◆ **EXCERPTED RECORDS**:

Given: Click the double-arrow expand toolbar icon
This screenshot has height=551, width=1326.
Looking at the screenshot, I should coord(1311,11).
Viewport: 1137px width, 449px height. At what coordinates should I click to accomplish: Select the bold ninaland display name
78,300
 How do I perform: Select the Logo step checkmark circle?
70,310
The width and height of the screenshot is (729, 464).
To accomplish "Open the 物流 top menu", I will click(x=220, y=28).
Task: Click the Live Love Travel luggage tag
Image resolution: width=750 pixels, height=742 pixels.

==

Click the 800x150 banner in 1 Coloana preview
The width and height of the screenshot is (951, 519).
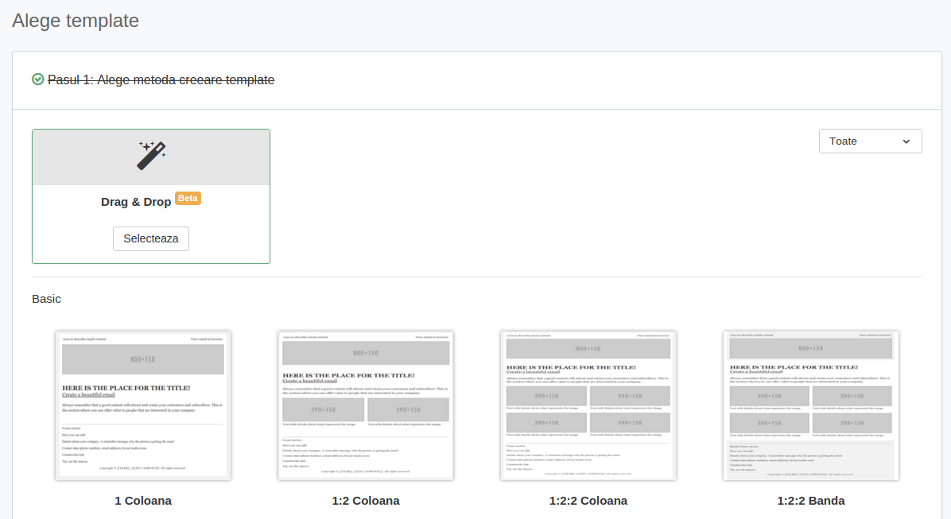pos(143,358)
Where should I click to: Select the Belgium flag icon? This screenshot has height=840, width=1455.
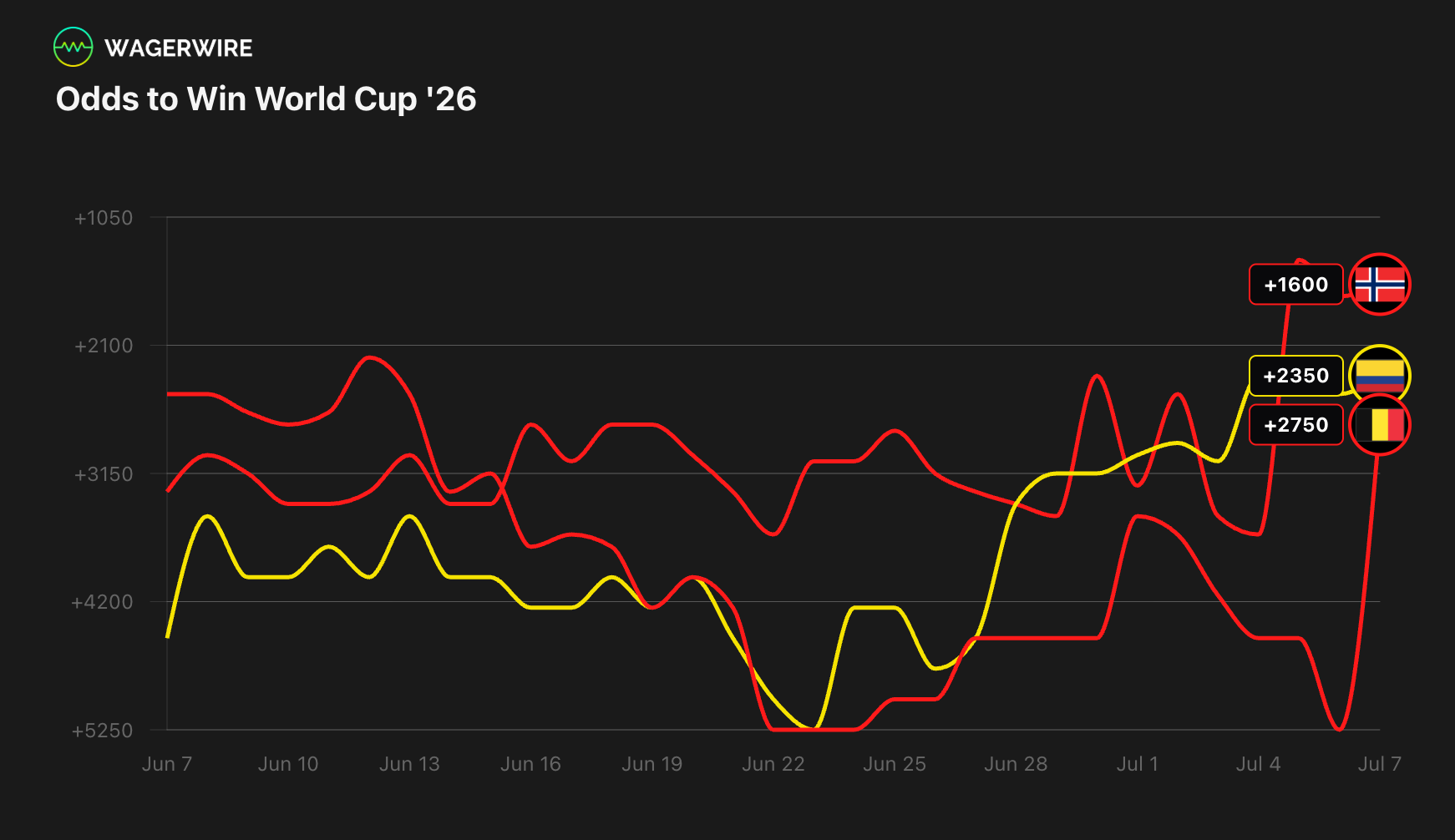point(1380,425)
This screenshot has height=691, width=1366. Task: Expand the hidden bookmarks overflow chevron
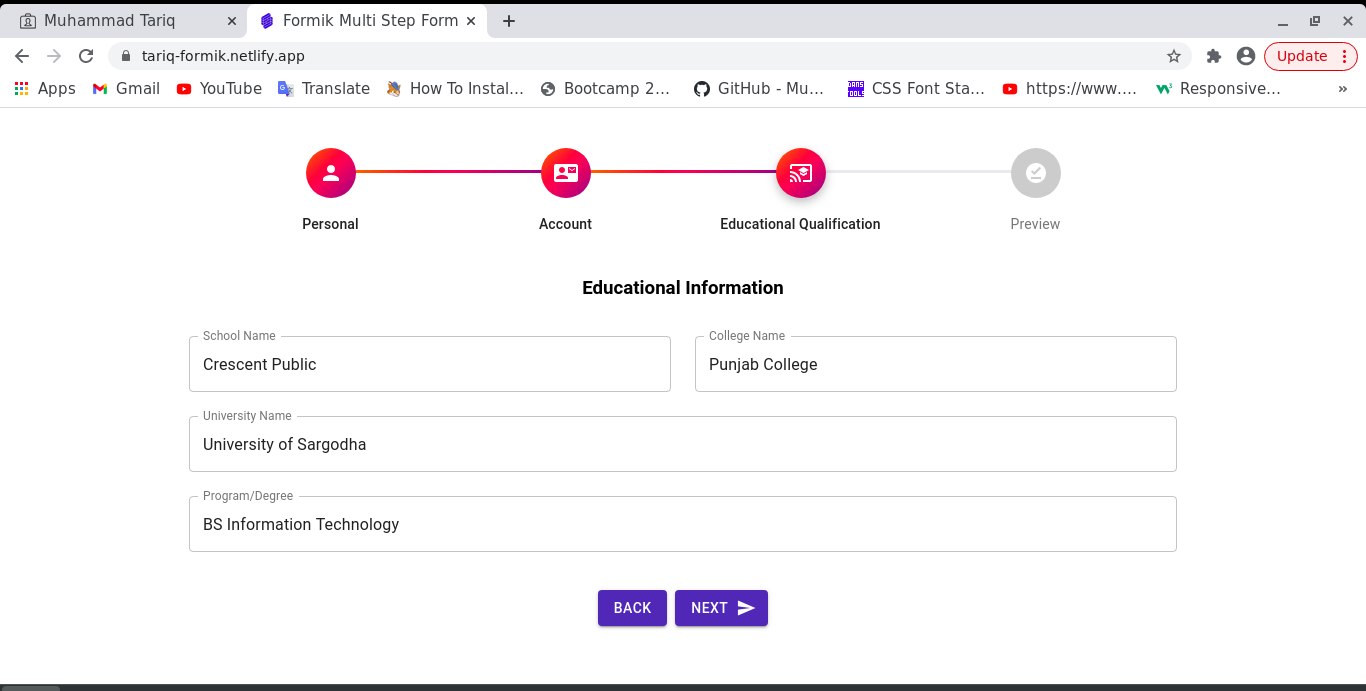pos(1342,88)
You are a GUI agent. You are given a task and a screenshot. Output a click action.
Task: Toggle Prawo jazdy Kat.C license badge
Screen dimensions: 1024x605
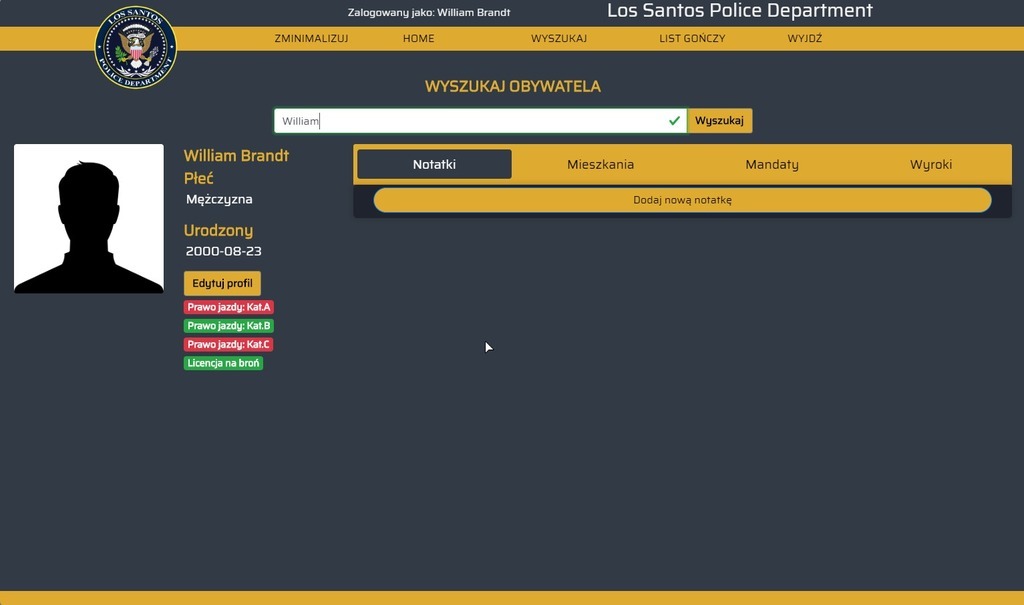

--

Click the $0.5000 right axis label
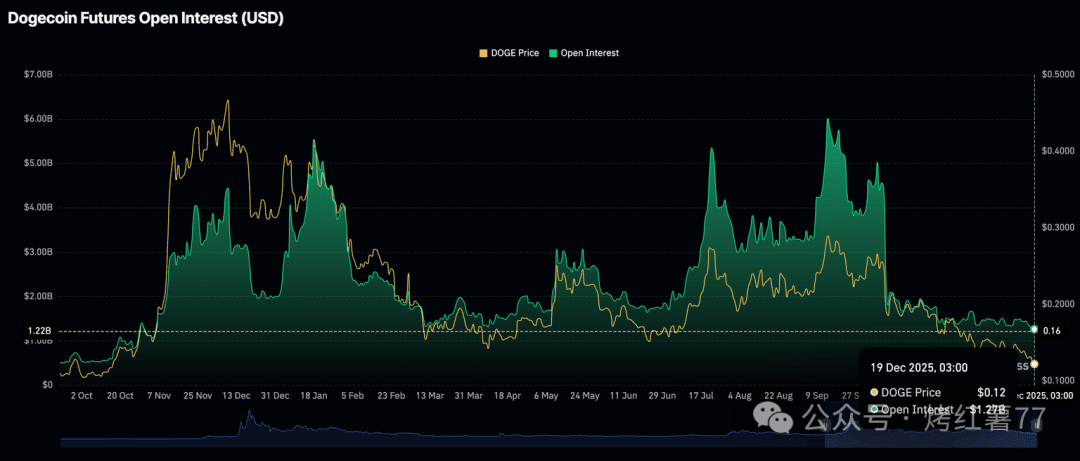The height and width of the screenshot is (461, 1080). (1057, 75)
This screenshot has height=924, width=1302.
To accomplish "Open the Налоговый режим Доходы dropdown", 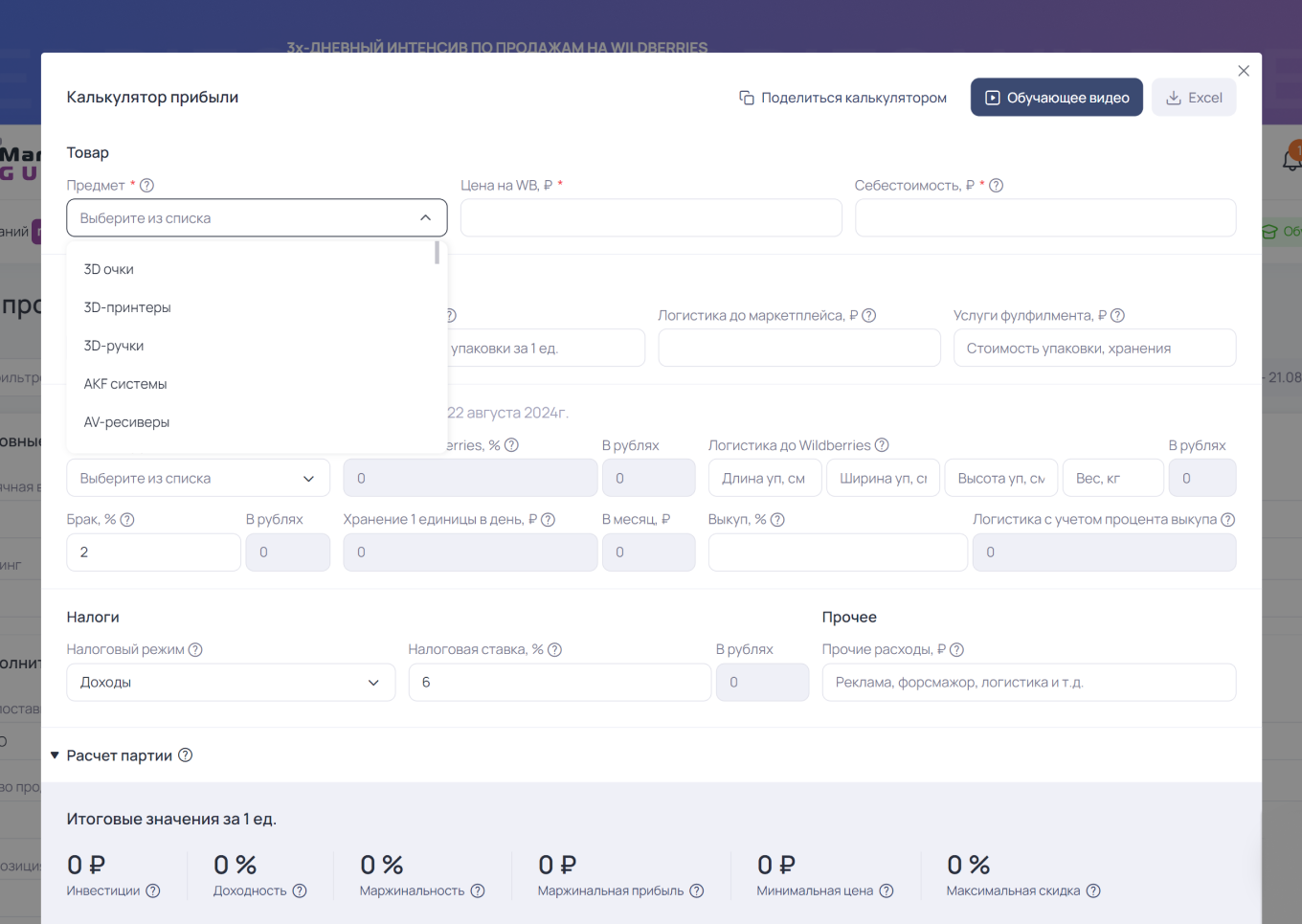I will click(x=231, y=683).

◆ **AIM OF THE TASK**:
From the entries above, restate word for word the lines from the line containing "Task: Toggle Prawo jazdy Kat.C license badge" to the line containing "Screen dimensions: 1024x605", both ends included, and nothing more.

◆ **PROBLEM SOLUTION**:
Task: Toggle Prawo jazdy Kat.C license badge
Screen dimensions: 1024x605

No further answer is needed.